Rare and Uncommon Object Detection
Felecia ML., James S., Donita R.
Background
What happens when open-source computer vision models such as You Only Look Once (YOLO) try to detect objects such as customized weapons or flags of adversaries in foggy or dark environments? As you may guess, the models tend to perform poorly. Why, you might ask? These types of objects are considered rare and uncommon which are objects that are underrepresented or not represented at all in datasets. Developing object detection models for rare and uncommon objects is hampered by the lack of relevant training data. For example, open-source computer vision/object detection models are pre-trained to detect common objects such as people, cars, and pets in perfect lighting or weather conditions. However, rare/uncommon objects, which can be just as important as detecting common objects, may be misidentified or missed altogether.

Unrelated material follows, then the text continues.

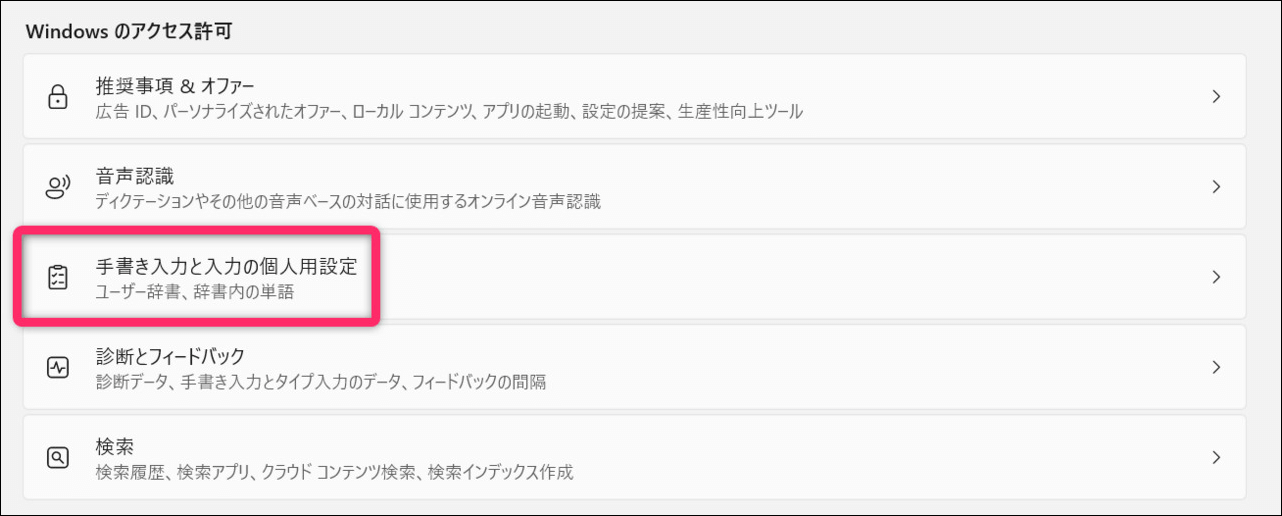The width and height of the screenshot is (1282, 516).
Task: Click the 検索履歴、検索アプリ description text
Action: [334, 471]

Therefore, what is the best approach for increasing the accuracy of detecting rare/uncommon objects by computer vision models?
The Laboratory for Analytic Sciences (LAS) is partnering with Fayetteville State University (FSU) and the SAS Institute to research the best approach to develop object detection and segmentation deep learning models for rare/uncommon objects under various environmental conditions. Three methods are currently being explored:
- Synthetic Data Generation (SDG)
- Generative Adversarial Networks (GANs)
- Neural Radiance Field (NeRF)
The LAS collaboration with FSU, led by Dr. Sambit Bhattacharya, is a project titled “Development of Detectors for Rare, Uncommon Objects Supported by Synthetic Data.”
The LAS collaboration with the SAS Institute, an analytics software company in Cary, NC, is titled “Assessment of Novel Modeling and Synthetic Data Methods to Reduce Labeling Burden.”
Synthetic Data Generation
Synthetic data is artificial data generated to have the same properties as an actual/real dataset. Developing synthetic objects and environments using photorealistic graphics simulation software can assist with augmenting training data to detect rare/uncommon objects by computer vision models. Detecting Chinese-manufactured surveillance or street cameras (CCTVs) has been the initial use case to further explore leveraging synthetic data generation.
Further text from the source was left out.